There were mornings when Taylor considered changing his route, but with everything he’d gone through, a harmless whino wasn’t going to be the thing that pushed him to change.
“Hey man, you got the time?” The hobo tapped his naked wrist. Taylor shifted his shoulder, hoping the sleeve of his blazer covered his watch. He continued to look straight at the exit of the alley.
“Did you hear me? You know the time?”
“Nope. Sorry.”
The hobo pointed at Taylor’s wrist as he walked by and said, “I can see your watch right there!” He followed him. “Come on, man. Just help me out. What time is it?” He kept following. Kept asking. Close enough for Taylor to feel his breath. “What time is it? What time is it? What time is it?”
Taylor’s heartbeat pounded. He picked up his pace, turning the corner onto the sidewalk as the hobo called him a fucking asshole before stopping at the mouth of the alley.

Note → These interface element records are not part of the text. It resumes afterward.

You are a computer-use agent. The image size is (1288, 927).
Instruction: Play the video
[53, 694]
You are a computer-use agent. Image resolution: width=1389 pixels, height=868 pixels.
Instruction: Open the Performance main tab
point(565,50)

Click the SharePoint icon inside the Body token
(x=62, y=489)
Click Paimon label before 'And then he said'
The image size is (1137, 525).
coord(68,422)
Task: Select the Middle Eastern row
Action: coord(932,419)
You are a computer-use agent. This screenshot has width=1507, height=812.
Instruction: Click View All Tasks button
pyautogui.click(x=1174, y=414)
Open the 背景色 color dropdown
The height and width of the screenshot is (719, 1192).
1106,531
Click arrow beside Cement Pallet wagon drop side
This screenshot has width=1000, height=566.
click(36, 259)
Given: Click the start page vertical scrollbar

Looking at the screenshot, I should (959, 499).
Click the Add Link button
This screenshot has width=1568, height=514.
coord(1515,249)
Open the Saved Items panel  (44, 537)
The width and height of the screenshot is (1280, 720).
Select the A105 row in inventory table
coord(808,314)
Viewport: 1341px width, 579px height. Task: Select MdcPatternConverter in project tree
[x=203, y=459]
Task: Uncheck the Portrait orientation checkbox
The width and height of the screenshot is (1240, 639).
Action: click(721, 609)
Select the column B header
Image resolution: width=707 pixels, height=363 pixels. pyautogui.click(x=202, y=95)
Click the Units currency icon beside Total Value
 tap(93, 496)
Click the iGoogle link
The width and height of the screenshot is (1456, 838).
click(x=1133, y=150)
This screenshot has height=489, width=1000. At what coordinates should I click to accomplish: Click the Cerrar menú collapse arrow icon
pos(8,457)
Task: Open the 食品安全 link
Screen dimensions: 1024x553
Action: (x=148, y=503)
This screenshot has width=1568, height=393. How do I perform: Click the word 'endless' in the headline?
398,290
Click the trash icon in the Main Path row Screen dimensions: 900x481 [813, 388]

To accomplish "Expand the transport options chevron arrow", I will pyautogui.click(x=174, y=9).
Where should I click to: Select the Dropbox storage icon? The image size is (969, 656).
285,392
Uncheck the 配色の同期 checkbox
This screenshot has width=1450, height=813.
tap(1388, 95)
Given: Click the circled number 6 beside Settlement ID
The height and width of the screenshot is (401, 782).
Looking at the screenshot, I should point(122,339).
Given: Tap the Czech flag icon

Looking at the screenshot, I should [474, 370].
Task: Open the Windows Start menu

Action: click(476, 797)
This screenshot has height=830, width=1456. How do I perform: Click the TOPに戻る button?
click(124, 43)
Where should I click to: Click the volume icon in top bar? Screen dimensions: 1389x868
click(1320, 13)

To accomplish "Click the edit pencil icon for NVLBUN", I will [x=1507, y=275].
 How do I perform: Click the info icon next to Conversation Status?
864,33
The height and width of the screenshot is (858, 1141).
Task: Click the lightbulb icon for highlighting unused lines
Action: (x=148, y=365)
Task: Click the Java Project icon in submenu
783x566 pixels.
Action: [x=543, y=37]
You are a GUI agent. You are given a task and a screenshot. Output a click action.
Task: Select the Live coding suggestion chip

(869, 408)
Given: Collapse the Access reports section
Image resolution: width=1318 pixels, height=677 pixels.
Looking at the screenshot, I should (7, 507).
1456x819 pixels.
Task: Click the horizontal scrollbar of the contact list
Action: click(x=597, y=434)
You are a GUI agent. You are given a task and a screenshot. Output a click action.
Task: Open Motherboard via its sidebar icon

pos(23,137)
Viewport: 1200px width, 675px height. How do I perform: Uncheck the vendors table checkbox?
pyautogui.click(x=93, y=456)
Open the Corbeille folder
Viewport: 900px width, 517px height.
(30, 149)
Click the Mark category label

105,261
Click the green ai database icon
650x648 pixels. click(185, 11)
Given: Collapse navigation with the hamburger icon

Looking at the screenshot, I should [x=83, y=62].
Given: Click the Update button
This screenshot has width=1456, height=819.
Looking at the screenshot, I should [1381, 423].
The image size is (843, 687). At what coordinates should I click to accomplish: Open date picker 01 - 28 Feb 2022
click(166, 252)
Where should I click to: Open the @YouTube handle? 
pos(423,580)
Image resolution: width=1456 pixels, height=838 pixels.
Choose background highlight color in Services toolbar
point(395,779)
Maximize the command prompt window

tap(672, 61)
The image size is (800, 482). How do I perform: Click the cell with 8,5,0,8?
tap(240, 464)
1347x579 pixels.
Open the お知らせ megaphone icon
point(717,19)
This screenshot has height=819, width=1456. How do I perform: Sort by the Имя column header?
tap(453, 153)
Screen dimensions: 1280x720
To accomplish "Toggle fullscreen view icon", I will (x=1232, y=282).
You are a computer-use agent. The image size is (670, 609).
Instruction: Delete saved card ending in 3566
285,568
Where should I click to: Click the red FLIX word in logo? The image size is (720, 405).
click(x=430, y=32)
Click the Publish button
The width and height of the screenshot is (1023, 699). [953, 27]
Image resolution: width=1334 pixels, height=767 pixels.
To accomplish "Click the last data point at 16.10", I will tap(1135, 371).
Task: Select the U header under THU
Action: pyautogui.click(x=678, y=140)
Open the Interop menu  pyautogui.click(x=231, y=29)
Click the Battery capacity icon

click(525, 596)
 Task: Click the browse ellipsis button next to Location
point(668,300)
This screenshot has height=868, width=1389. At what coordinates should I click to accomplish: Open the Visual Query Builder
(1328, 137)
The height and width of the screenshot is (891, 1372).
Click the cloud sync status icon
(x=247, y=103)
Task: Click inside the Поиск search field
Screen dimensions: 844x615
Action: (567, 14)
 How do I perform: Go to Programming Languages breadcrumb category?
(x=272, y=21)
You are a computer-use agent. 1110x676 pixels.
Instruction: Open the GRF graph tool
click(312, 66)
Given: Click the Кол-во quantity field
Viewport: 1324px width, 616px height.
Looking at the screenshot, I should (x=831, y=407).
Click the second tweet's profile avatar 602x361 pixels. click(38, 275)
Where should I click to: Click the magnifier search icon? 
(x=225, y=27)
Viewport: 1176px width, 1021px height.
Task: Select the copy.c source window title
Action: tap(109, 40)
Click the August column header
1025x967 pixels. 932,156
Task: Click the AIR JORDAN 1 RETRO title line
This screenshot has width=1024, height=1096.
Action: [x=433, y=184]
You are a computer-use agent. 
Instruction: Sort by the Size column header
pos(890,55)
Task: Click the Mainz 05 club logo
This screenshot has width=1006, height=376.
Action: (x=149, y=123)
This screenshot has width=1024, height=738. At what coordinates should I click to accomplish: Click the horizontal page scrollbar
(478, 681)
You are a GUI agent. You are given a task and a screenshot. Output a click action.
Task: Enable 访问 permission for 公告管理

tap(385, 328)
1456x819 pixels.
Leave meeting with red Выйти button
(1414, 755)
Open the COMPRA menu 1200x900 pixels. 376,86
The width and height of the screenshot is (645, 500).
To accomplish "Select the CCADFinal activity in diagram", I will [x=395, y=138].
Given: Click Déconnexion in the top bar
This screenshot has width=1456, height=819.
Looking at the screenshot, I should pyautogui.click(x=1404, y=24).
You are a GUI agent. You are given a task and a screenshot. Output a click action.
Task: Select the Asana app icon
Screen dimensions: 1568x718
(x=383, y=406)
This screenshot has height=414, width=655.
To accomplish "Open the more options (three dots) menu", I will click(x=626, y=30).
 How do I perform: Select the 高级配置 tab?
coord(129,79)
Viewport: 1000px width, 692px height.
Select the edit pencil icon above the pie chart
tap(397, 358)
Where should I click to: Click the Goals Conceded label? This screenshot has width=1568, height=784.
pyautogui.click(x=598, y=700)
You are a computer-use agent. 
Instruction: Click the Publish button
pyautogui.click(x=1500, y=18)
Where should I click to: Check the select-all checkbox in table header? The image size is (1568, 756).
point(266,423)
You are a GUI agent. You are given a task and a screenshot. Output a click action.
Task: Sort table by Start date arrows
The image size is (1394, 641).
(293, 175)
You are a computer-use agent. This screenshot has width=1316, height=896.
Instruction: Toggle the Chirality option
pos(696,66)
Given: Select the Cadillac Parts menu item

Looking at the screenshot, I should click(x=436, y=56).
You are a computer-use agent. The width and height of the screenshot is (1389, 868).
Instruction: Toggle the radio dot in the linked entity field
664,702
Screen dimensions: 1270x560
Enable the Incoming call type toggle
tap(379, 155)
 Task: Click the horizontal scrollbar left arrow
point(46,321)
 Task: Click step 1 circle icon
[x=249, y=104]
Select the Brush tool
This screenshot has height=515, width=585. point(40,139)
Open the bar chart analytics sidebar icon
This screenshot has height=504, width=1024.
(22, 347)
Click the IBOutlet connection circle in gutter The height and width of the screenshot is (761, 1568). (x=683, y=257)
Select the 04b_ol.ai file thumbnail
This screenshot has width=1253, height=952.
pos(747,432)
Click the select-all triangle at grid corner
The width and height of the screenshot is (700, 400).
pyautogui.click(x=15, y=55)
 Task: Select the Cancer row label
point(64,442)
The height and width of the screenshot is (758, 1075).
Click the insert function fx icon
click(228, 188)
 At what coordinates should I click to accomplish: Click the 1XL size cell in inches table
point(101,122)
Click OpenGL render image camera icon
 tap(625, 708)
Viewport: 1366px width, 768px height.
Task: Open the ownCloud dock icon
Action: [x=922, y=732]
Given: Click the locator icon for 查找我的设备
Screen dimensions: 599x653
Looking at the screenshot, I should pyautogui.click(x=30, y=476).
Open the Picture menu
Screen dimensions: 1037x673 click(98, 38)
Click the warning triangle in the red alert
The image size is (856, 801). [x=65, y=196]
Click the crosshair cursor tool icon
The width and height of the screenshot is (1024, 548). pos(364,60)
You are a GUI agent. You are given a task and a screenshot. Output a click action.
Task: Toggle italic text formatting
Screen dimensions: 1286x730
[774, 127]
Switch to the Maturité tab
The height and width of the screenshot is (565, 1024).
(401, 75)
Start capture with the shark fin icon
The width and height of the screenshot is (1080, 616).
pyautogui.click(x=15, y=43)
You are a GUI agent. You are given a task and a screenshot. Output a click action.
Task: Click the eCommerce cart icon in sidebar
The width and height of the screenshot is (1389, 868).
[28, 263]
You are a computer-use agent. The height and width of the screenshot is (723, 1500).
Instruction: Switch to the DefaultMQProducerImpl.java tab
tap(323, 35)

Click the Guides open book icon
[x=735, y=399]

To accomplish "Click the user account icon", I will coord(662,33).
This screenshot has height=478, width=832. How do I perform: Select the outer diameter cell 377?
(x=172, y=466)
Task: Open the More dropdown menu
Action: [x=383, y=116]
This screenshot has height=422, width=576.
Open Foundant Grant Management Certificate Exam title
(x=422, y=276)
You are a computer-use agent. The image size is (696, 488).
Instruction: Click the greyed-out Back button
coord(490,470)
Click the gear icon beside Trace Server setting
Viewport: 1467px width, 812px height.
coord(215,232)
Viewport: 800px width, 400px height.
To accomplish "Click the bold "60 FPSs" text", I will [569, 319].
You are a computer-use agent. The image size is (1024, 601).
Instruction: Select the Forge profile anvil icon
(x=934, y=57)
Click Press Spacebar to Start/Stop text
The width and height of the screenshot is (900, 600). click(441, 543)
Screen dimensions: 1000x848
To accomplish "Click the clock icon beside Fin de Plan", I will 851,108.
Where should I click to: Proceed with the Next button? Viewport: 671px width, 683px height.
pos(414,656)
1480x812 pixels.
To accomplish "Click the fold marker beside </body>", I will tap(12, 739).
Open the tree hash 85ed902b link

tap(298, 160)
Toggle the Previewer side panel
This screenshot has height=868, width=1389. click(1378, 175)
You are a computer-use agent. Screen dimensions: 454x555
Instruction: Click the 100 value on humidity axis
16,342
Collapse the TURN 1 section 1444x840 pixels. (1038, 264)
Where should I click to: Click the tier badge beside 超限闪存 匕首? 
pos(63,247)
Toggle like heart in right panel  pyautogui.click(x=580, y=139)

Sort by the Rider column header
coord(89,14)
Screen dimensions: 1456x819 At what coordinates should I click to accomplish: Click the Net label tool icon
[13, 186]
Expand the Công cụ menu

Taylor released a deep breath. The homeless from the underpass never followed him or deviated from the usual beggar’s script. Change or food or smokes. This guy was like the rest. There was always something he wanted. Today he said it was the time, but Taylor knew he was asking just to get his watch out in the open so he could easily steal it.
He readjusted his jacket over his neck to combat the cold. By the time he stepped into the coffee shop, his only thoughts were if he should be polite and get Hudson a cup, or if the man could rot in hell with or without it.